TASK DIRECTIONS → Write out the part of the lawsuit report starting at "SCHENECTADY COUNTY —" and ending at "in the office.", switching "supervisor" to "manager".

DOCUMENT SEGMENT →
SCHENECTADY COUNTY — A former employee of the Schenectady County Purchasing Department has filled a federal lawsuit against the county, charging gender discrimination, a hostile work environment and wrongful termination.
Anthony Mayer of Troy worked as a purchasing and specification representative for the county from October 2017 until July 2019, working as a temporary appointment until his contract was not renewed. He claims his female supervisor treated him differently from female employees in the office.
The lawsuit was filed on April 15 in U.S. District Court in Albany. It seeks compensatory and punitive damages to be determined at trial.
Mayer charges that the county violated federal civil rights law and state human rights law because he was subject to “Gender discrimination by disparate treatment sexual harassment creating a hostile work environment, for wrongful termination, for failure to promote and for retaliation for reporting discrimination and/or opposing it.”

DATASET SECTION →
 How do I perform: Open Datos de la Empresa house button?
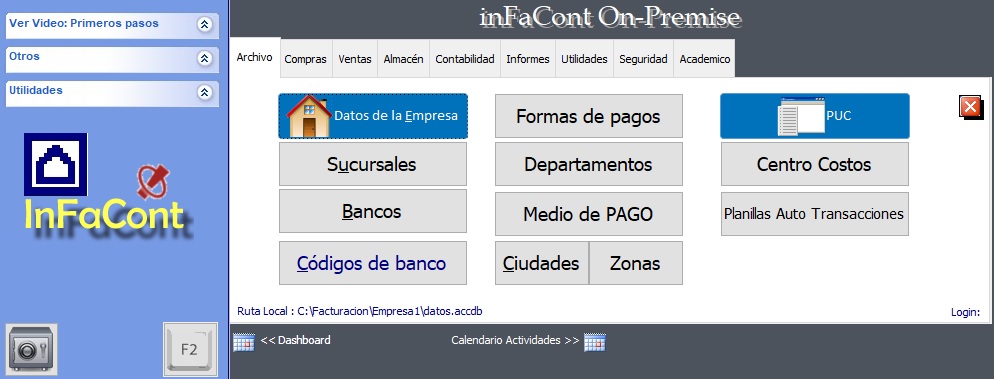(x=373, y=116)
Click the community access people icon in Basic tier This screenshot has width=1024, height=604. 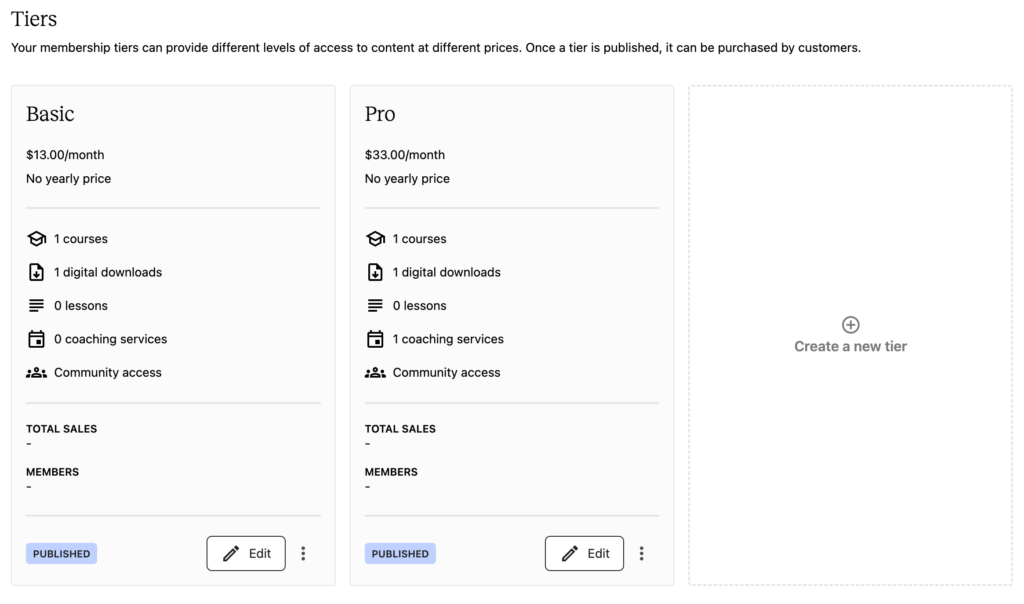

RESULT BELOW →
SCHENECTADY COUNTY — A former employee of the Schenectady County Purchasing Department has filled a federal lawsuit against the county, charging gender discrimination, a hostile work environment and wrongful termination.
Anthony Mayer of Troy worked as a purchasing and specification representative for the county from October 2017 until July 2019, working as a temporary appointment until his contract was not renewed. He claims his female manager treated him differently from female employees in the office.